ABOUT THIS TASK: Find the line containing "Pěstování chilli papriček (62, 75)" in the entries below. Restate it and each line after it, word for word, up to and including the line containing "Zobacz więcej (381, 130)".

DATA IN THIS EXERCISE:
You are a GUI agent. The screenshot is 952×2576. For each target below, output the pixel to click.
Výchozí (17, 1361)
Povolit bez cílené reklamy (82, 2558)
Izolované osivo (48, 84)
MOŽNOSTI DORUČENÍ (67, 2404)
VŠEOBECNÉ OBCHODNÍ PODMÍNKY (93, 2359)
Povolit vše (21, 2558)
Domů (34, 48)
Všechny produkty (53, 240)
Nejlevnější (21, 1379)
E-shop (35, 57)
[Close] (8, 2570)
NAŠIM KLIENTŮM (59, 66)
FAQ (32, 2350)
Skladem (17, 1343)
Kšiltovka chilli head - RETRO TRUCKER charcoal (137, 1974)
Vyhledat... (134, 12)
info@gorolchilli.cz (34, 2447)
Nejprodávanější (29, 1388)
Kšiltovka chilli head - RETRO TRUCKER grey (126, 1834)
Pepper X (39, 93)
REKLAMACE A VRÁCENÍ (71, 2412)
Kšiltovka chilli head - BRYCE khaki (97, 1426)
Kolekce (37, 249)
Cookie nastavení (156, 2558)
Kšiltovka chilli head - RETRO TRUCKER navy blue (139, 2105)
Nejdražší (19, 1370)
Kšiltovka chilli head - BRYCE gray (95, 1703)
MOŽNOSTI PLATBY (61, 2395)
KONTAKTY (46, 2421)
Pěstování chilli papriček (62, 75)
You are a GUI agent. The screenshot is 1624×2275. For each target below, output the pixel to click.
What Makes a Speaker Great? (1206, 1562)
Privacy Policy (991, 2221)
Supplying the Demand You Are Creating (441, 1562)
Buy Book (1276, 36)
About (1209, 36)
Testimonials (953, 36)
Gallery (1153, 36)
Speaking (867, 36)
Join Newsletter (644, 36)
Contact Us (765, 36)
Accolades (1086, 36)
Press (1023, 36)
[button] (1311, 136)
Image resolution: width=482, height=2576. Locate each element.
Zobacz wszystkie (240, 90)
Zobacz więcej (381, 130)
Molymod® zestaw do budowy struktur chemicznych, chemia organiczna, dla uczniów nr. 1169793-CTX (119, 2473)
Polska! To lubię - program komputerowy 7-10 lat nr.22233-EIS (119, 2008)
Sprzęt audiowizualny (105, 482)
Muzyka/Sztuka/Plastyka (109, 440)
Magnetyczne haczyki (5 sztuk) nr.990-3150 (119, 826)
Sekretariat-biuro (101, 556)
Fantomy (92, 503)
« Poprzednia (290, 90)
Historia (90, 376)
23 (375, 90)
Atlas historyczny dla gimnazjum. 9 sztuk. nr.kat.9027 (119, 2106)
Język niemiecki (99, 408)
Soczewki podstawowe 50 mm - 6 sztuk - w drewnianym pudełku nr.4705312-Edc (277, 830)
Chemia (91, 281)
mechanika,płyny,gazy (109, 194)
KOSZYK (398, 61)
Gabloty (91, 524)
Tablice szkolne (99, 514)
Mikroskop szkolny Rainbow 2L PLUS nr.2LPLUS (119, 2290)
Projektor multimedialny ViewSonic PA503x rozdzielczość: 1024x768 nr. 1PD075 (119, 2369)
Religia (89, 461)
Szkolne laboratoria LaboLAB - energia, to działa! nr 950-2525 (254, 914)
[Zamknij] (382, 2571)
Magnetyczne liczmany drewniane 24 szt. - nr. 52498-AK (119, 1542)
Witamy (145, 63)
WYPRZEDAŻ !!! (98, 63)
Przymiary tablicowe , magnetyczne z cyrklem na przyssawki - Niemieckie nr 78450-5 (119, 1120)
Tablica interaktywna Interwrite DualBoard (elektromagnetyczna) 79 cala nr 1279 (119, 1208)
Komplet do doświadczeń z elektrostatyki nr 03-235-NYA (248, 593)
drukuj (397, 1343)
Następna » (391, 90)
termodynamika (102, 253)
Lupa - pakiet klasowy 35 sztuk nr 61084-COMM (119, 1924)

FINISHED TASK:
Pěstování chilli papriček (62, 75)
You are a GUI agent. The screenshot is 1624×2275. For each target below, output the pixel to click.
What Makes a Speaker Great? (1206, 1562)
Privacy Policy (991, 2221)
Supplying the Demand You Are Creating (441, 1562)
Buy Book (1276, 36)
About (1209, 36)
Testimonials (953, 36)
Gallery (1153, 36)
Speaking (867, 36)
Join Newsletter (644, 36)
Contact Us (765, 36)
Accolades (1086, 36)
Press (1023, 36)
[button] (1311, 136)
Image resolution: width=482, height=2576. Locate each element.
Zobacz wszystkie (240, 90)
Zobacz więcej (381, 130)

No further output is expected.